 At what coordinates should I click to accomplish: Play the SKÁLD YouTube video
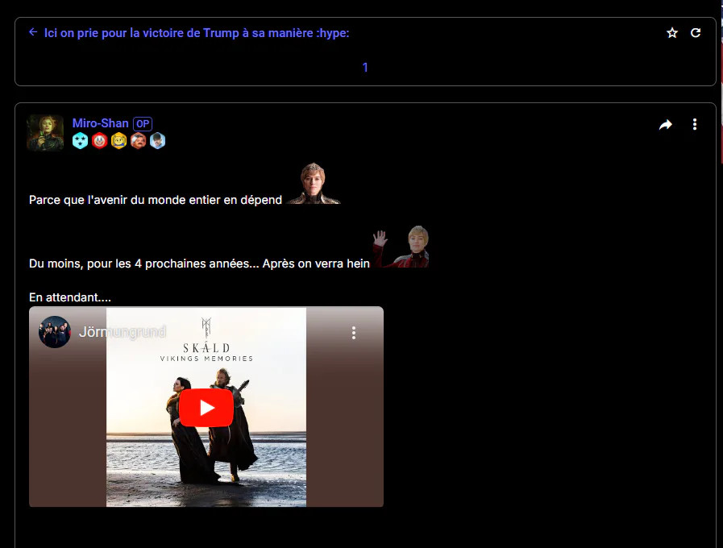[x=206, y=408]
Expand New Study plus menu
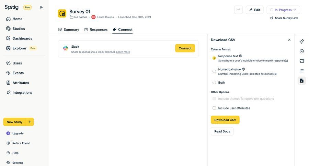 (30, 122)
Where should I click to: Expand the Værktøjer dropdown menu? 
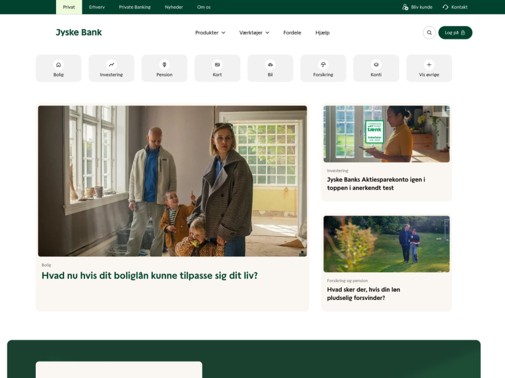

● **Objective**
Quote word for word the lines of the material, starting at the line containing "Expand New Study plus menu" and ending at the end of the material, and leave out the pictures.

● **Exercise response**
Expand New Study plus menu
 (30, 122)
Where should I click to: Expand the Værktøjer dropdown menu? 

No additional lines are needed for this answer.